I’m sure there are other writers that have made the same decision, and cut certain things out of their life to make time for their writing. It’s a difficult thing to do, because lets face it, sometimes writing is hard. It’s easy to be distracted and do something else. But you know its gone too far when three months have gone by and you’ve done absolutely nothing. Nothing to move your story forward. At this point, you might as well be in quick sand, trying to pull yourself from being stuck, only to sink further. It happens–you lose interest in your story, and start putting it off, and before you know it, it’s shelved.

So this is the importance of prioritizing your time to write. So many bad things happen when you don’t. So make a plan and stick to it, and you’ll be a much better writer for it.

 

How much is too much?

As a writer, a question that I’m always asking myself is: How much information is too much?

Especially with a genre like fantasy, I think writers like to give the reader a lot of info. It makes sense, because a lot of the time we’re world building, and it takes a lot of text to introduce a new world to the reader. Personally, I want a reader to be able to imagine my world as I see it. What I’ve realized is that a lot of the time that is not the case. It’s not a bad thing. If anything, I’m pleasantly surprised when someone reads my fiction and has imagined my settings in a larger scale than I intended. Because really, sometimes bigger is better.

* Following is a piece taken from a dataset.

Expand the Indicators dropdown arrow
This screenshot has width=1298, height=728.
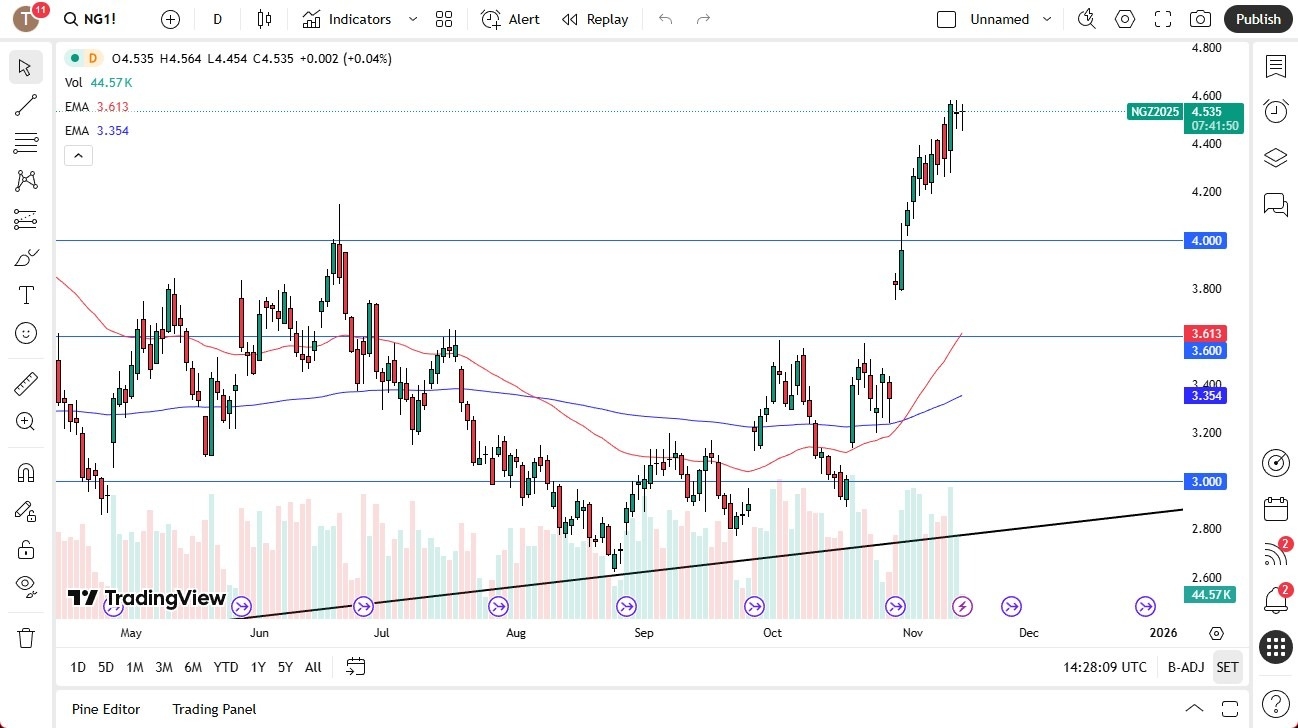pyautogui.click(x=411, y=18)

But there are other situations, like the motives of a character or even the plot of a story, where I’ve had readers that understand what is happening and one that doesn’t. In this situation, I’m always a little confused as to what to do. Obviously my writing isn’t so confusing that the plot can’t be followed because some readers were able to do so without question. But what about the reader that didn’t? Why are they struggling? The only thing I can think of is that some people prefer to read stories that have an abundant amount of information and want the instant gratification of their questions answered in one sitting.

Personally speaking, I’m not a reader that needs to have everything given to them at one time. I like to be spoon fed small amounts throughout a story. The best thing is finding subtle little clues that end up being major factors in the future. It keeps me hooked wanting to know if the story is going to work out the way I think it will. And when it does, the feeling is so satisfying.

At the moment, the story that has most of us in its clutches is A Song of Ice and Fire. Does it make me crazy that the show has surpassed the novels? Yes it does. Do I wish that I didn’t know that Daenerys is going to lead the Dothraki back to Meereen? Well, I’m kinda leaning that way since Game of Thrones has already portrayed it. But one plot point that wasn’t portrayed in the show is Victarion Greyjoy and his magic dragon horn. Is anyone else predicting him presenting the horn to Daenerys whereas she uses it to control her dragons to train for battle? After ordering Drogon to eat Victarion of course, squashing his intentions to marry. Permanently.

Yes, yes, it can happen. I’m looking forward to see if it does. I’ll even wait another five years for Martin to publish The Winds of Winter just to see if I’m right.

And that’s what I want for my writing. For people to read and get hooked. I want to keep them interested for years to come.

So, sorry to the one beta reader that didn’t like my story, I’m not changing the plot. Not drastically at least. You’ll just have to wait along with everyone else to get your questions answered. Or not. It’s completely up to you.